Goal of the exercise: Repeat the rows word for word, beginning with the line that contains "Telephone (626, 1851)" and continuing through the line that contains "proceedings (992, 648)".

Input rows:
::::

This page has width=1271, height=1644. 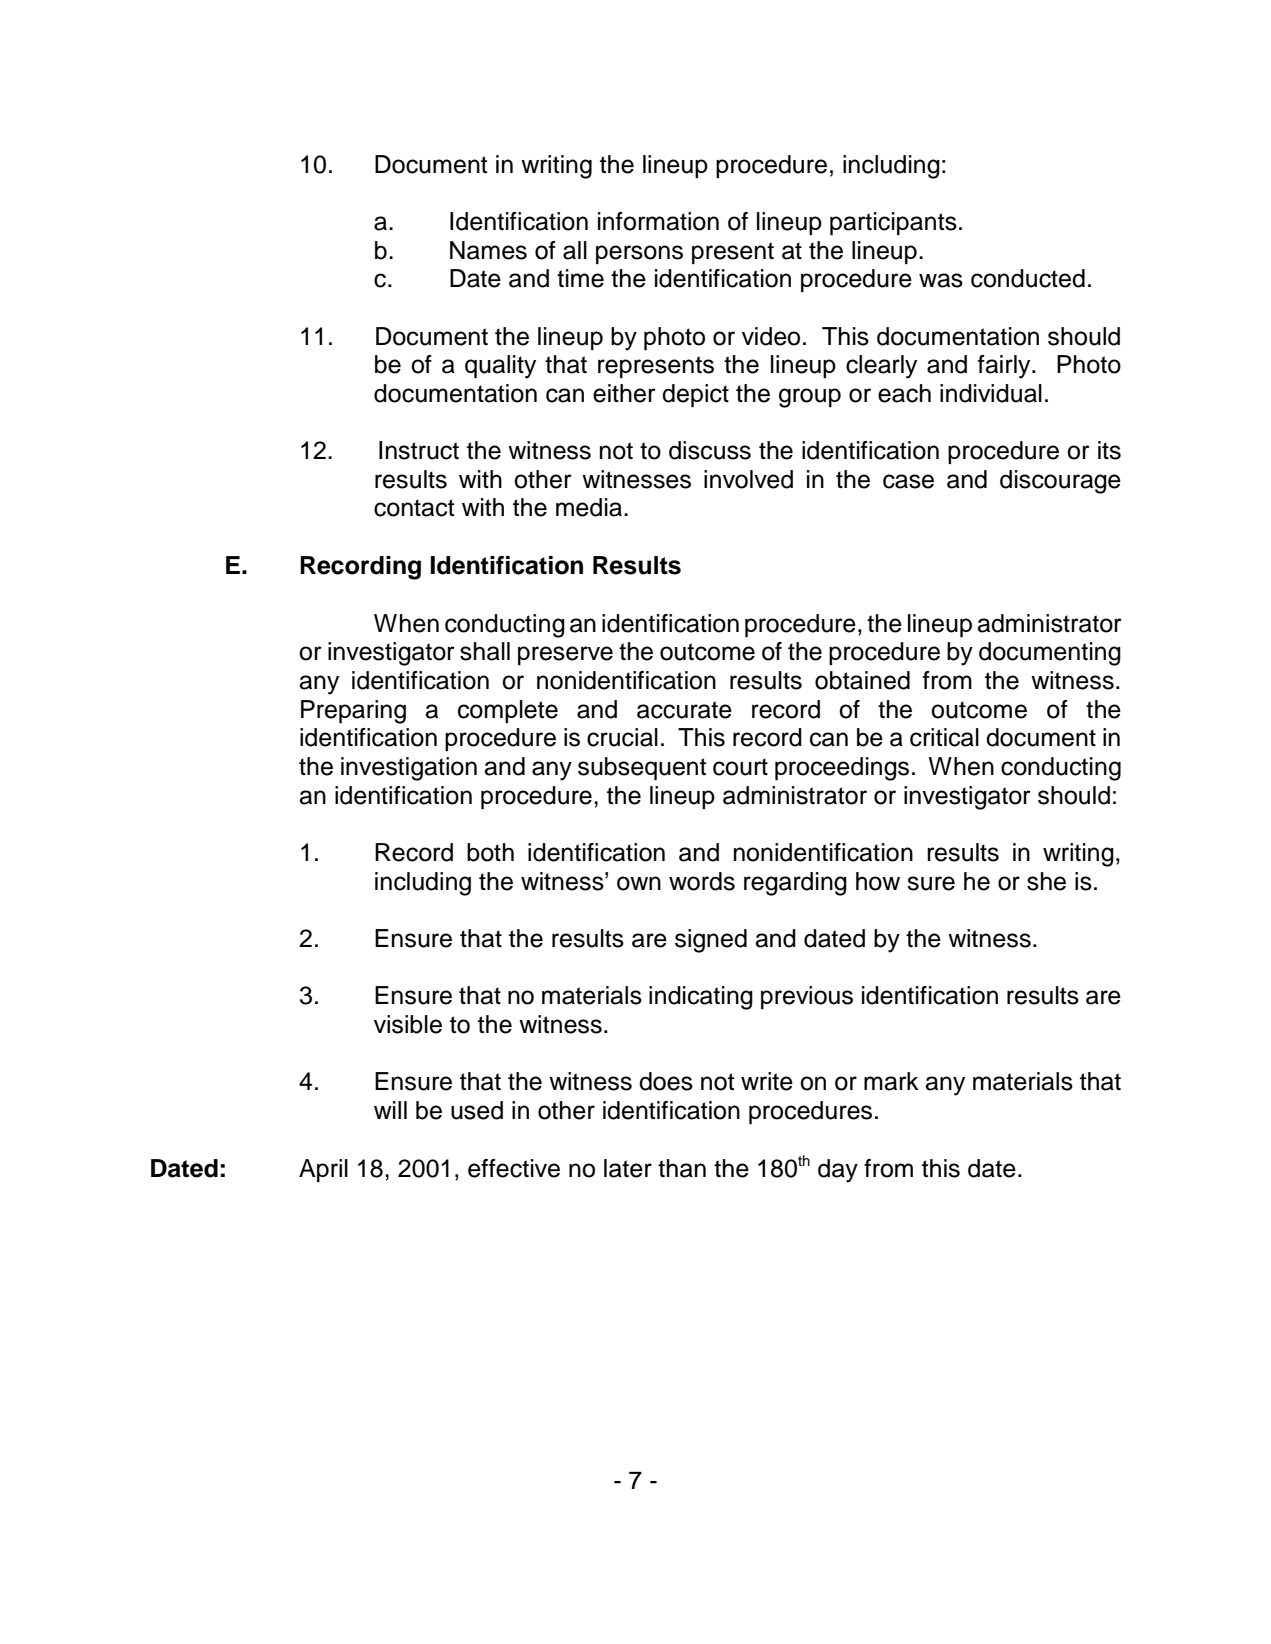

::::

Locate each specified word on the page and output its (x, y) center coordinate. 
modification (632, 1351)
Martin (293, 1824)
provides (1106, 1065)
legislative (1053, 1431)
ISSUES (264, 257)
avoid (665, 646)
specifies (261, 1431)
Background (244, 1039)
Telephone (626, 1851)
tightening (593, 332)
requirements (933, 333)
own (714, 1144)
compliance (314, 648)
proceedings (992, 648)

::::

Written solution:
Telephone (626, 1851)
tightening (593, 332)
requirements (933, 333)
own (714, 1144)
compliance (314, 648)
proceedings (992, 648)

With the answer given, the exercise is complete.